For the first day of Lent, we shared Jeren Rowell’s Ash Wednesday devotional from These Forty Days: A Lenten Devotional and provided the entire reading plan on the blog so that all The Community blog readers could explore Lent together. As we approach the end of Holy Week, The Community with be sharing the devotional reflections for Good Friday, Holy Saturday, and Easter as we anticipate our Lords death and resurrection.

 


BIBLE TEXT: Isaiah 53: 1-6

Who has believed our message
and to whom has the arm of the Lord been revealed?
He grew up before him like a tender shoot,
and like a root out of dry ground.
He had no beauty or majesty to attract us to him,
nothing in his appearance that we should desire him.
He was despised and rejected by mankind,
a man of suffering, and familiar with pain.
Like one from whom people hide their faces
he was despised, and we held him in low esteem.

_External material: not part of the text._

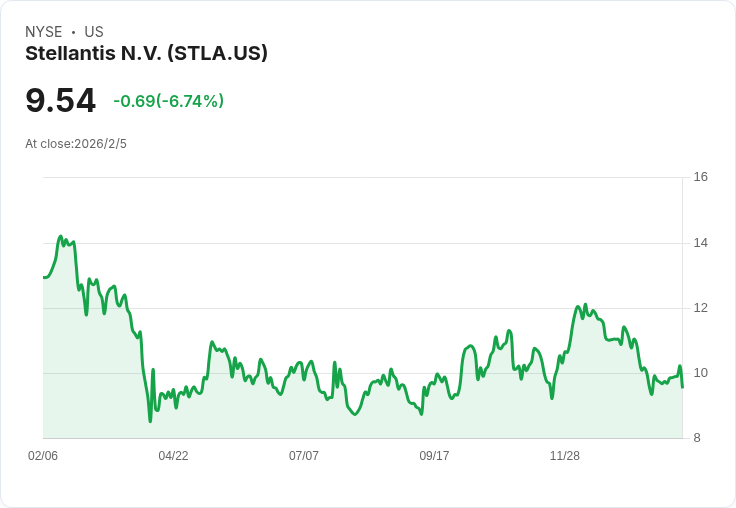Image resolution: width=736 pixels, height=508 pixels.
Task: Click the US market label
Action: click(x=94, y=32)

Surely he took up our pain
and bore our suffering,
yet we considered him punished by God,
stricken by him, and afflicted.
But he was pierced for our transgressions,
he was crushed for our iniquities;
the punishment that brought us peace was on him,
and by his wounds we are healed.
We all, like sheep, have gone astray,
each of us has turned to our own way;
and the Lord has laid on him
the iniquity of us all.

 

CONSIDER

In the 1998 film Saving Private Ryan, just before the soldiers who were sent to bring Private Ryan to safety are able to deliver him, they are enmeshed in a terrible battle. All of them are killed. But just before the captain dies, he grabs Ryan by the jacket and whispers with his last breath, “Earn this.”8 It haunts James Ryan for the rest of his life. The film ends with the sixty-five-year-old Ryan visiting the graves in Normandy of the men who saved his life. He is overcome with emotion as he thinks about the fact that others died for him. In that moment he looks hopefully into the eyes of his wife and pleads, “Tell me I have led a good life. . . . Tell me I’m a good man.”9

When someone dies for us, it demands a response. Certainly the response should involve tremendous gratitude, and our marking of this holy day should include expressions of our gratitude to God. However, expressing our gratitude needs to go far beyond an emotional response to the image of Jesus on the cross. Gratitude should also issue in a way of life that is a response to the reason our Lord gave himself for us. Jesus died to free us from enslavement to sin and death. Jesus defeated sin and death by his death and resurrection. Therefore, we are able, by the grace and mercy of God, to live our lives in freedom from sin and in the sure hope of the resurrection. If we are walking through life with a sense of defeat and hopelessness, we are missing the good news of the gospel. Our Good Friday opportunity is not only to recognize the depth of our sin that was answered on the cross but also to embrace lives that are marked by freedom from the values and priorities of this world and illumined by the bright hope for the redemption of all things in Christ.

 

PRAYER FOR GOOD FRIDAY

Almighty God, we pray you graciously to behold this your family, for whom our Lord Jesus Christ was willing to be betrayed, and given into the hands of sinners, and to suffer death upon the cross; who now lives and reigns with you and the Holy Spirit, one God, for ever and ever. Amen.